[Start of Page excerpt]

The 3D laser range finders can provide high-resolution data at a very high sampling rate. Examples 
of this type of range finders include RIEGL, CYRAX, zoUer + frohlich scanner, Velodyne 3D-LRF, 
and space ground LiDAR, which all generate consistent 3D data points within a single 3D scan. The 
major benefits of these sensors are high resolution and large field of view. Unfortunately, these sensors 
are usually heavy in weight, with high power consumption and high cost. In contrast to expensive 3D 
laser sensors, the FX 3D LIDAR sensor is relatively lightweight and has no rotational mechanical 
parts, but its resolution is low. 

2.1.2. Stereo Vision Systems 

Stereo vision systems acquire 3D data with two or more cameras by passive sensing. Some commercial 
stereo vision systems are available, such as those manufactured by PointGray and VidereDesign. 
Comparing to laser ranger sensors, the range data resolution of a stereo camera is usually lower. 
However, it can provide high-resolution images, texture and color information, not just a 3D geometry. 
Now, stereo cameras have been widely applied to map-building [8-12], natural environment navigation, 
and rescue missions [13]. Nevertheless, stereo vision has limitations, especially in environments with 
few features and limited visibility due to undesirable light conditions. Furthermore, stereo vision is 
effective only in the near field as its range precision and maximum depth is limited because its range 
resolution usually decreases rapidly as the depth increases.

[End of Page excerpt]
[Start of Entries supplied]

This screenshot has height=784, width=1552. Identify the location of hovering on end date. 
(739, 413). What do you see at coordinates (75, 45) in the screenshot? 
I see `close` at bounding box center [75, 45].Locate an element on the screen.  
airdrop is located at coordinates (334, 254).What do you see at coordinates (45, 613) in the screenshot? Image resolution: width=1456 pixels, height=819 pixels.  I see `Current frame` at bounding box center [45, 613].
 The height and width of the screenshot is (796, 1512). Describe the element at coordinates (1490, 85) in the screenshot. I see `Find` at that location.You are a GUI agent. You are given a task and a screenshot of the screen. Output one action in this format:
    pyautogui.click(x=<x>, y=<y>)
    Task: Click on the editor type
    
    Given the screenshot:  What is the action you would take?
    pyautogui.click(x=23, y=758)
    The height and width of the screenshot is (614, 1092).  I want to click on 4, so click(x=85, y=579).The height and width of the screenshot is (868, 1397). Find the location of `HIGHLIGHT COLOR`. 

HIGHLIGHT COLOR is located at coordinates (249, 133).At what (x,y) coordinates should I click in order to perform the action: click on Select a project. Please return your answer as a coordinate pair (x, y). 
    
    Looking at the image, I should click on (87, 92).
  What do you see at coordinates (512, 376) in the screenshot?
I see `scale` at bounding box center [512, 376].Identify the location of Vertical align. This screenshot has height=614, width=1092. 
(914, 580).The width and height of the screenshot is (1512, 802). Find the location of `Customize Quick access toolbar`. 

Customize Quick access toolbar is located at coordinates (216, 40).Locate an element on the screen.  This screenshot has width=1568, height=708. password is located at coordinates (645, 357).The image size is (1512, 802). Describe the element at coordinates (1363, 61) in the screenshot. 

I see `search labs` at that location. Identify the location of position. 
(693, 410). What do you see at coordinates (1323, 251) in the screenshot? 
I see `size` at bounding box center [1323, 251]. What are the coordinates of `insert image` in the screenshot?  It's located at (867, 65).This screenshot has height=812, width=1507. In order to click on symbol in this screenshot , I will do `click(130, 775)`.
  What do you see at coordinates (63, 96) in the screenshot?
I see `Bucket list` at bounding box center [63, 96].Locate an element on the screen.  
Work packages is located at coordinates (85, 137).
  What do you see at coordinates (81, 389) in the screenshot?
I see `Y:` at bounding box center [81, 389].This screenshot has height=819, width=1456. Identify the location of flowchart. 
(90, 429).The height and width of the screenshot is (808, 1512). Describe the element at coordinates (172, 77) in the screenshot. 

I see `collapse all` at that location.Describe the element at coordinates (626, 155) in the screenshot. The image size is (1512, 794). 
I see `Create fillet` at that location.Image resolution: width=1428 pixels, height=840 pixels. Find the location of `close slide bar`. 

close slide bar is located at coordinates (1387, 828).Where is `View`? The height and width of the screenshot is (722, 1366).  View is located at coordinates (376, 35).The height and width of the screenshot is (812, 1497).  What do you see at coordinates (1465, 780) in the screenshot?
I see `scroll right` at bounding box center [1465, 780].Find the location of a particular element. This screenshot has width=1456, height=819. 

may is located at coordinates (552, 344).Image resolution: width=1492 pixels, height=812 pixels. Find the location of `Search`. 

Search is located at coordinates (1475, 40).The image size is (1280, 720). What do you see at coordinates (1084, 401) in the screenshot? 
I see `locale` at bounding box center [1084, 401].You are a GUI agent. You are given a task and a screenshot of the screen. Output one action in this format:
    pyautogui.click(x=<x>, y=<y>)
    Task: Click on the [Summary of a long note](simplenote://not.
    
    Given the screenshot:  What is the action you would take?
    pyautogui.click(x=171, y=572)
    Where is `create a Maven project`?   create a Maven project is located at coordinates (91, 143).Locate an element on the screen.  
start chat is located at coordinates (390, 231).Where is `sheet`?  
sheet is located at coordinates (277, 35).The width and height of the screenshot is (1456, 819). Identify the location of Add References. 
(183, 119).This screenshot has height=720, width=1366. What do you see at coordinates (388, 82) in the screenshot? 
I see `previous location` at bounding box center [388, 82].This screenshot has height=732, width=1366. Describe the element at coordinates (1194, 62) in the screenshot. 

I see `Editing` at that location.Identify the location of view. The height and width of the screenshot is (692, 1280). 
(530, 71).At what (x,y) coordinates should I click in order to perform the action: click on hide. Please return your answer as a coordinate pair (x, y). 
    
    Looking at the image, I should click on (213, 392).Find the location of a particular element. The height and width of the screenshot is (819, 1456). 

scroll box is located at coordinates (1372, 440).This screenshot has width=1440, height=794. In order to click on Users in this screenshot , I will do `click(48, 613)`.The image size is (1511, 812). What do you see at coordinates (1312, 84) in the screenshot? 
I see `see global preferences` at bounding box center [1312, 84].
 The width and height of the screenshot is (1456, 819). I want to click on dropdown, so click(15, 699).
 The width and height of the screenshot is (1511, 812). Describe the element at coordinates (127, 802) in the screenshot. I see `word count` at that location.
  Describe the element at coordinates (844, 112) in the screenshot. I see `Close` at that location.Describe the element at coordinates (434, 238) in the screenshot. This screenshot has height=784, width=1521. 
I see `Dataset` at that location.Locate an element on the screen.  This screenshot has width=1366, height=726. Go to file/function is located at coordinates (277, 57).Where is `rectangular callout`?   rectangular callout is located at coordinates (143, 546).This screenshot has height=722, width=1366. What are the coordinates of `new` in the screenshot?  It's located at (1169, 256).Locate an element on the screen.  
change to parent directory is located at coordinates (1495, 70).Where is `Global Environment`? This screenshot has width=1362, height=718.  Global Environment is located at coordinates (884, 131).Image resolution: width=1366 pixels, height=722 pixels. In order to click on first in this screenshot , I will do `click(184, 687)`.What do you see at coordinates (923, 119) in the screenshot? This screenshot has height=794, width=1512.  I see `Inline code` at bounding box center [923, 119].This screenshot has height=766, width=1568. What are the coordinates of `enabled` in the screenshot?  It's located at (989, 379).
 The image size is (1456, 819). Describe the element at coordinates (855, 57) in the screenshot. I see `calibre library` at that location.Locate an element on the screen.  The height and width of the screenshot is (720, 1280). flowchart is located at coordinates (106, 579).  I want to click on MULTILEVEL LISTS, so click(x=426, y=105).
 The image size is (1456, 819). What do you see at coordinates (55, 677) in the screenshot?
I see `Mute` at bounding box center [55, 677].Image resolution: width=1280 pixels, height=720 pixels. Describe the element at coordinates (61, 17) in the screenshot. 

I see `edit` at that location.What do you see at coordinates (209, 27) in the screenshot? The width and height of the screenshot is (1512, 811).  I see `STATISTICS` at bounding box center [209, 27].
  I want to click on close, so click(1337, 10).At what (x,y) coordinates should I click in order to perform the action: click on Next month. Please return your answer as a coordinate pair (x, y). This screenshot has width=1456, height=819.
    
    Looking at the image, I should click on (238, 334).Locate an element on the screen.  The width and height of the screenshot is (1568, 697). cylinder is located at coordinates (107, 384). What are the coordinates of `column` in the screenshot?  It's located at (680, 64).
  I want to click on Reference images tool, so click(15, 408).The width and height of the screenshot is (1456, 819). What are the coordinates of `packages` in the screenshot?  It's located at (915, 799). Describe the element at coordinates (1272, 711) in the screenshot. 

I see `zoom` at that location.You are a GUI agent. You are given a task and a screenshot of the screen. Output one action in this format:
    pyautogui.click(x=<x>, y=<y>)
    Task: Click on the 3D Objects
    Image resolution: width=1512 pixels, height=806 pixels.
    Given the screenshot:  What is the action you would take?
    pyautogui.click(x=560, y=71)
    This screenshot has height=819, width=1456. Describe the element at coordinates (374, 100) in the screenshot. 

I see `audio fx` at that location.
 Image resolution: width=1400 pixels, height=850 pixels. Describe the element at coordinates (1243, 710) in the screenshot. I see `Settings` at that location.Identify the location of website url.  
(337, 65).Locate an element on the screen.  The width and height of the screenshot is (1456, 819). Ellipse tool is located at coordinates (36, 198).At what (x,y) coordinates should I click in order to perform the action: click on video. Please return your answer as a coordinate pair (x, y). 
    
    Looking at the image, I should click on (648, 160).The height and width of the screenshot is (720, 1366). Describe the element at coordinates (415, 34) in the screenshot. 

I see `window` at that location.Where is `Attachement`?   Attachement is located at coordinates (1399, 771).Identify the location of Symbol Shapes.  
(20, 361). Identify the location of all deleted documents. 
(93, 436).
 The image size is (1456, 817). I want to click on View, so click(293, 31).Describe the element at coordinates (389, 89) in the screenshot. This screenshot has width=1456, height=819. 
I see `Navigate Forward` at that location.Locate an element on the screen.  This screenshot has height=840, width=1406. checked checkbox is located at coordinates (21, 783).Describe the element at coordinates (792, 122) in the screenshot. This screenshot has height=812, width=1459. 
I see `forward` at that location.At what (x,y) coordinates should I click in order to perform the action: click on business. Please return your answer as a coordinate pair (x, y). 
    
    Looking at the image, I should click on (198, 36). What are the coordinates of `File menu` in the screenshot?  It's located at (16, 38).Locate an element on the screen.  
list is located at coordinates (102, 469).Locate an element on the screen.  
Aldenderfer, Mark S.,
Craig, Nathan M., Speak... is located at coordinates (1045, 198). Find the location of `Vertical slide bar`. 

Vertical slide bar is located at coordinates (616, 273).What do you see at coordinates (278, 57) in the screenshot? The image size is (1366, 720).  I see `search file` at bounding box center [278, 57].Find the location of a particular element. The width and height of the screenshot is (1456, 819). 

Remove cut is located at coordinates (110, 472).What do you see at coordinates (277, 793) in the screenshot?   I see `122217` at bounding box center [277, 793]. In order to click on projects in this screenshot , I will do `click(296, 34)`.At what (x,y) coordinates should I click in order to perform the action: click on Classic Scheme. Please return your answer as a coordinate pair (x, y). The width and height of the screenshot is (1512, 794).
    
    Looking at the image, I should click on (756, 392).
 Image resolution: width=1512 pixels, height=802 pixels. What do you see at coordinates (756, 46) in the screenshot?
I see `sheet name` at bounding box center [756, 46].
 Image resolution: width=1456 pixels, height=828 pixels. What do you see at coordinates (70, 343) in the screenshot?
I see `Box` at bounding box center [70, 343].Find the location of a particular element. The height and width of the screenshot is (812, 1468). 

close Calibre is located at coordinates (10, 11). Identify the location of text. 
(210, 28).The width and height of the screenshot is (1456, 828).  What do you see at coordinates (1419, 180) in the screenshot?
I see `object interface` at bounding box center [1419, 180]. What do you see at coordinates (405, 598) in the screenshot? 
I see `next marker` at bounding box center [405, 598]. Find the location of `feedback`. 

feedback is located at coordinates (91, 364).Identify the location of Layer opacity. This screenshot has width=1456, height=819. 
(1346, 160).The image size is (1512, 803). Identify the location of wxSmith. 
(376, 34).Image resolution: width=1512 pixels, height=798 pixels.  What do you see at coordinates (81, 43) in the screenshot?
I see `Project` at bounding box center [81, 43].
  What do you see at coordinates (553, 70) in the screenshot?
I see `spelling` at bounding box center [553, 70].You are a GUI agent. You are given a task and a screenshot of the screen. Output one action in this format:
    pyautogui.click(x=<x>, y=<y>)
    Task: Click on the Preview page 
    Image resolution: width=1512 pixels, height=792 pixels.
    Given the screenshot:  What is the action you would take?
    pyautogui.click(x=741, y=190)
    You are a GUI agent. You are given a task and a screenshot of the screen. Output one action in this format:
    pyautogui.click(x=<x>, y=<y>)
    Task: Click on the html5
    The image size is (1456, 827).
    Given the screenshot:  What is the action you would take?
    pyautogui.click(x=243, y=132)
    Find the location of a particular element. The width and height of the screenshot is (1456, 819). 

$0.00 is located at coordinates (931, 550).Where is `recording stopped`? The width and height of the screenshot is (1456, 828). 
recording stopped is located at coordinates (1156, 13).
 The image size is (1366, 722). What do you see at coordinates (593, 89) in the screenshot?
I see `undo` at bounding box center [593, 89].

[End of Entries supplied]

▶ _Task instructions_:
Answer these questions about the page excerpt on 3D sensors:
1. What two major benefits does it give for the 3D laser range finders?
2. Which manufacturers of commercial stereo vision systems does it name?
3. How do stereo vision systems acquire 3D data?

▶ _Written response_:
1. High resolution and a large field of view.
2. PointGray and VidereDesign.
3. With two or more cameras, by passive sensing.